* _Task prompt_: Substitute "Screenshot size" for every "Image resolution" in the records between the line holding "Where should I click to: Click the Delete" and the line holding "Open the football", inclusive, and give those lines again with nothing else changed.

* _Listing_:
◆ ◆ ◆ ◆

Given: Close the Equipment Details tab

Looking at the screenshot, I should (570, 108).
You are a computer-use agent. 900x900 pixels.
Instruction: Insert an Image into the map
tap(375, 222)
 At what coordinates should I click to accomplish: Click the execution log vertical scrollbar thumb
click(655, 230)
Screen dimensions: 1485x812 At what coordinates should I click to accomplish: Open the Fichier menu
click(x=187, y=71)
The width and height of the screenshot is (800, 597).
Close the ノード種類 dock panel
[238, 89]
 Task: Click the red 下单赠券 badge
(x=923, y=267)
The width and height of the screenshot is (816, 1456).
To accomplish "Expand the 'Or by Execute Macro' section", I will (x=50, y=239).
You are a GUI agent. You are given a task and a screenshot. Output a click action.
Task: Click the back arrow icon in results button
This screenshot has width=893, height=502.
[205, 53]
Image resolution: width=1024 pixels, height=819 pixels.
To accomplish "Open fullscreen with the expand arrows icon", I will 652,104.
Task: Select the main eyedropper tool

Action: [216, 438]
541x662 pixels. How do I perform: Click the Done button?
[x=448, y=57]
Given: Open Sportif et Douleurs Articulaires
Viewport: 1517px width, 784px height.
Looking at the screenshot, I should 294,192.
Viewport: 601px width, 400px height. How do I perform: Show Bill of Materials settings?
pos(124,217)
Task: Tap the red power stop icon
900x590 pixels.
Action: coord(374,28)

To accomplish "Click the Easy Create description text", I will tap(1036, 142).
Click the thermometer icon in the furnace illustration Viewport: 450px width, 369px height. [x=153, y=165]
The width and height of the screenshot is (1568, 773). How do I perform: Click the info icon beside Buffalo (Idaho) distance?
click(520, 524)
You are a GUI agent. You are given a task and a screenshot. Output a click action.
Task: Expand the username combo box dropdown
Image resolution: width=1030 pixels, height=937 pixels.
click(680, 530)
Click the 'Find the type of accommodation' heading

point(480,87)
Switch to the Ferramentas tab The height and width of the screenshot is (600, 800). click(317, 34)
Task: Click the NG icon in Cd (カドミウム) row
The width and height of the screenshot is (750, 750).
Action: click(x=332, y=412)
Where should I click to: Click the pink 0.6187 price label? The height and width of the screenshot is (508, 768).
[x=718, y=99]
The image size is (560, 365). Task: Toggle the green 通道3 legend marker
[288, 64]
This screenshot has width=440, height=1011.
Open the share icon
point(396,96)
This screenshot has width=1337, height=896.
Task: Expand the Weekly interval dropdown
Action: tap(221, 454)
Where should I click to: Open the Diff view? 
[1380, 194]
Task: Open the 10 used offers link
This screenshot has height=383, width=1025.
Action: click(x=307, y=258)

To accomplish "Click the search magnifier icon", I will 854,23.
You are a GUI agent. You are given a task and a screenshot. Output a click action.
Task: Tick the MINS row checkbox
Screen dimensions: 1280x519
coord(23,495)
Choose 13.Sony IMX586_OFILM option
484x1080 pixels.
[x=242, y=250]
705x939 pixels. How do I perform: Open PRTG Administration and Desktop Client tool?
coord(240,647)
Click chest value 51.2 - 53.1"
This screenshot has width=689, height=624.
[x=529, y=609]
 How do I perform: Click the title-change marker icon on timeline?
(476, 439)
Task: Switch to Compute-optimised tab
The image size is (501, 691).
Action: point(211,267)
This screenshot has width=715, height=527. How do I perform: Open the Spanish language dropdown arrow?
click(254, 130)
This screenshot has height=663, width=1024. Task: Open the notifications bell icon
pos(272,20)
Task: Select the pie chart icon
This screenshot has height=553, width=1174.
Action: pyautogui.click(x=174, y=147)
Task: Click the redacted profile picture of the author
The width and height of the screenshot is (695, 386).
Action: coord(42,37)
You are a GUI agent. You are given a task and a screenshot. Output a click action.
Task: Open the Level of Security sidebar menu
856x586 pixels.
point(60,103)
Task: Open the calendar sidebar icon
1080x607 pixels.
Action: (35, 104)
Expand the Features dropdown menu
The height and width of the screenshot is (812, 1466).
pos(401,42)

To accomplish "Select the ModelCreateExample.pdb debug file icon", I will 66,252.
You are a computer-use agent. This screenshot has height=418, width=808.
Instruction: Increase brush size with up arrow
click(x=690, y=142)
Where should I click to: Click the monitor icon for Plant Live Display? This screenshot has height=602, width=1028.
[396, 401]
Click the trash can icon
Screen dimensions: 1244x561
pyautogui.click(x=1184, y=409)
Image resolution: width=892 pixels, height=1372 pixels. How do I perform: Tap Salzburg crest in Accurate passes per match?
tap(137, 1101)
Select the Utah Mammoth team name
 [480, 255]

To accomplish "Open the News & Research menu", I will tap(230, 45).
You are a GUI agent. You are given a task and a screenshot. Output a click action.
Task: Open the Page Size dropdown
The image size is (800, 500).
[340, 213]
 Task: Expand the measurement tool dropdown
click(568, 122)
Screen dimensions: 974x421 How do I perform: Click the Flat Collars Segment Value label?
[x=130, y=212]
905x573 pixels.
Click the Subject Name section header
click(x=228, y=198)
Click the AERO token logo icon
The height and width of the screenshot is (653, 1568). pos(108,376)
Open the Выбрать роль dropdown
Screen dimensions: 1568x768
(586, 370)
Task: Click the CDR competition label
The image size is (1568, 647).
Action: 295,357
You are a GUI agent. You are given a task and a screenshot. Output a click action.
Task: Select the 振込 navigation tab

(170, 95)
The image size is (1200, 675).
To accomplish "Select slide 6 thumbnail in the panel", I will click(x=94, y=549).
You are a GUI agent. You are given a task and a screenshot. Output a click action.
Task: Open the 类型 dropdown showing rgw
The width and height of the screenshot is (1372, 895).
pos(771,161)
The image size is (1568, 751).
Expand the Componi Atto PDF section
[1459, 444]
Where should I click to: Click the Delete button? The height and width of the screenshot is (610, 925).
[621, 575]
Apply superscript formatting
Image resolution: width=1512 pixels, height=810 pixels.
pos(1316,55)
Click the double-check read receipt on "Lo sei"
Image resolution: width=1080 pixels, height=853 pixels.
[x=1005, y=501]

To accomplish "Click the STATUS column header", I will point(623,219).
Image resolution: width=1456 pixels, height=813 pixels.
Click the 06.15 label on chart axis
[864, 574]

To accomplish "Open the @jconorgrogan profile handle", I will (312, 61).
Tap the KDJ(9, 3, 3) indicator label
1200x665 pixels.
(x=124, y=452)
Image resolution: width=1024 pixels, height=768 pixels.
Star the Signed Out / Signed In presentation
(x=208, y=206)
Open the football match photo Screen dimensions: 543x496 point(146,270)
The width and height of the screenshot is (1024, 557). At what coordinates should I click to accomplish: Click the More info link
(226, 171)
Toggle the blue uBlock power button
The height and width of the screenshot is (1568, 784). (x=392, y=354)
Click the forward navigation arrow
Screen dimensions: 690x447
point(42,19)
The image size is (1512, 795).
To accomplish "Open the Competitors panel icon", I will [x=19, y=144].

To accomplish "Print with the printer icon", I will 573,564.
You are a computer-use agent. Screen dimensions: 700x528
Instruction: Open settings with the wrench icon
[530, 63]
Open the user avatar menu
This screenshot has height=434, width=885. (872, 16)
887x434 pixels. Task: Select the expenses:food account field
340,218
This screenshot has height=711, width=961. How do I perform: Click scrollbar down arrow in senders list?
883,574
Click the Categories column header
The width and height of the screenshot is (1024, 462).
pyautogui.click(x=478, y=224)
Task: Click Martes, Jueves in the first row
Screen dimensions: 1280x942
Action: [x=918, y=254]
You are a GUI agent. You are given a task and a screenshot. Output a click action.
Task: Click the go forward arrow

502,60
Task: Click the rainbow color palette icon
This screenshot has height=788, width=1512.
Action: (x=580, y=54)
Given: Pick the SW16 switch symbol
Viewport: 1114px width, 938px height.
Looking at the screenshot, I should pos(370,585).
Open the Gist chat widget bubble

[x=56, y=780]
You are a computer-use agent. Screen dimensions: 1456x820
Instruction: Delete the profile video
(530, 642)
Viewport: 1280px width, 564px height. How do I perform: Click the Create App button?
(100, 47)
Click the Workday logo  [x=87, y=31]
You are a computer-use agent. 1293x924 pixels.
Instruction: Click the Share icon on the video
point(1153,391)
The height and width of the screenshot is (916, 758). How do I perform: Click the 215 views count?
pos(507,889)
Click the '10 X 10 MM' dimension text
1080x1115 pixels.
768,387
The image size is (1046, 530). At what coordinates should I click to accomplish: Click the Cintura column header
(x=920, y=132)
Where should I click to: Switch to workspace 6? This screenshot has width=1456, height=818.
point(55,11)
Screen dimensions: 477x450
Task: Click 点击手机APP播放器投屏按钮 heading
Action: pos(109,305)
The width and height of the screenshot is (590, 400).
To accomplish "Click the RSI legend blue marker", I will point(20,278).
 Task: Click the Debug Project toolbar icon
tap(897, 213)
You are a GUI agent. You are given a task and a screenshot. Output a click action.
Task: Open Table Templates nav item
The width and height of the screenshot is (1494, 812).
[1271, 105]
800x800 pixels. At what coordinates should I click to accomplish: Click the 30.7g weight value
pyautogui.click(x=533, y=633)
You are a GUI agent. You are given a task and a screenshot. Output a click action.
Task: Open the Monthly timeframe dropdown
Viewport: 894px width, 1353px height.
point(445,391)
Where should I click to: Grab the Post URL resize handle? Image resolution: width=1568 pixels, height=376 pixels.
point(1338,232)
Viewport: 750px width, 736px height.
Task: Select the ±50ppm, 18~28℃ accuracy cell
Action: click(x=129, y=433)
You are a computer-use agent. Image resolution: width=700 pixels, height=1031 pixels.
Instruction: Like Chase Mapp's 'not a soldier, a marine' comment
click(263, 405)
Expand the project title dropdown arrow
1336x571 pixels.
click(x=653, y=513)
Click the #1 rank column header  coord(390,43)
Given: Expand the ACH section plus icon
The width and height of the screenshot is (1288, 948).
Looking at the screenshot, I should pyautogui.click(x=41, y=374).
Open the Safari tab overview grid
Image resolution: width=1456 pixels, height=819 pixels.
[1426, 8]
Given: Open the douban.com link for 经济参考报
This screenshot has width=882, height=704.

◆ ◆ ◆ ◆

* _Response for this exercise_:
Where should I click to: Click the Delete button? The height and width of the screenshot is (610, 925).
[621, 575]
Apply superscript formatting
Screenshot size: width=1512 pixels, height=810 pixels.
pos(1316,55)
Click the double-check read receipt on "Lo sei"
Screenshot size: width=1080 pixels, height=853 pixels.
[x=1005, y=501]

To accomplish "Click the STATUS column header", I will point(623,219).
Screenshot size: width=1456 pixels, height=813 pixels.
Click the 06.15 label on chart axis
[864, 574]

To accomplish "Open the @jconorgrogan profile handle", I will (312, 61).
Tap the KDJ(9, 3, 3) indicator label
1200x665 pixels.
(x=124, y=452)
Screenshot size: width=1024 pixels, height=768 pixels.
Star the Signed Out / Signed In presentation
(x=208, y=206)
Open the football match photo Screen dimensions: 543x496 point(146,270)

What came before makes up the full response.